▶ **Vorliegender Text**
+++++
Steinbrück - Die Biografie
Was nicht mehr gehe, so Steinbrück, sei das bislang übliche Schema »Klatschmarsch, Einzug, irgendein Musikstück, eine einstündige agitatorische Rede, nach der die anderen immer die Vollidioten und die eigenen Leute immer die Schlaumeier sind, obwohl jeder im Publikum weiß, dass die Verteilung von Schlaumeiern und Idioten in den Parteien der Normalverteilung in der Bevölkerung entspricht«.
Wie Gabriel auf die Beobachtungen und Anregungen Steinbrücks reagiert hat, ist nicht bekannt. Bislang hat die SPD ihre Parteitage noch nicht als Lesungen organisiert. Aber Steinbrück wurde im Verlauf seiner Lesereise klar, dass sich mit Büchern und verständlichem Reden darüber etwas vermitteln lässt, was die deutsche Politik braucht und was das deutsche Publikum offenbar sehr schätzt: »face und substance«. Mit dem amerikanischen Schlagwort ist gemeint, dass die Leute eine große Sehnsucht nach Erfahrung und Substanz, nach einer erkennbaren Persönlichkeit, einem Gesicht, einer Figur mit Ausstrahlung und klarer Kante verspüren. Nicht zuletzt erklärt das die Popularität von Elder Statesmen wie Schmidt, Richard von Weizsäcker oder in zunehmendem Maße auch von Joschka Fischer.
+++++
▶ **Ziel der Übung**
Setze den obigen Auszug aus der Steinbrück-Biografie im Anschluss an dessen letzten Satz fort.

▶ **Gegebene Daten**
+++++
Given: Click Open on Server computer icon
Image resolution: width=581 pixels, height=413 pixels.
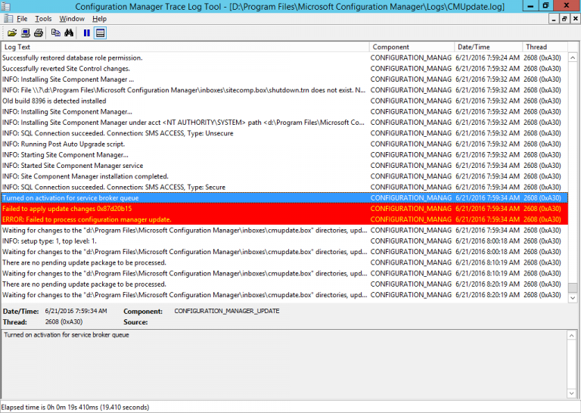Looking at the screenshot, I should pos(25,33).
+++++
▶ **Lösung der Übung**
Steinbrück hat lange darüber mit Schmidt gesprochen – nachzulesen in ihrem Gesprächsband Zug um Zug , wobei der Titel auch auf die Rauchwaren- wie Schachleidenschaft der beiden Männer anspielt. In diesem Zusammenhang hat der Alte dem Jüngeren zugeredet und ihm Mut gemacht, seinen Hut in den Ring zu werfen. Im Zeitalter der Globalisierung, der andauernden sozialen Umbrüche und der Verunsicherung sind weder entrückte Großvisionäre noch gemütliche Landesväter gefragt, sondern kühle, rationale Politikmanager, die keine emotionale Heizdecke brauchen, um ihr Publikum zu überzeugen. Leute wie er eben, wie Peer Steinbrück. Und in diesen Gesprächen mit Schmidt ist dann auch die Idee entstanden, dass der Altkanzler den Mentor gibt und seinen politischen Ziehsohn weithin erkennbar unterstützt.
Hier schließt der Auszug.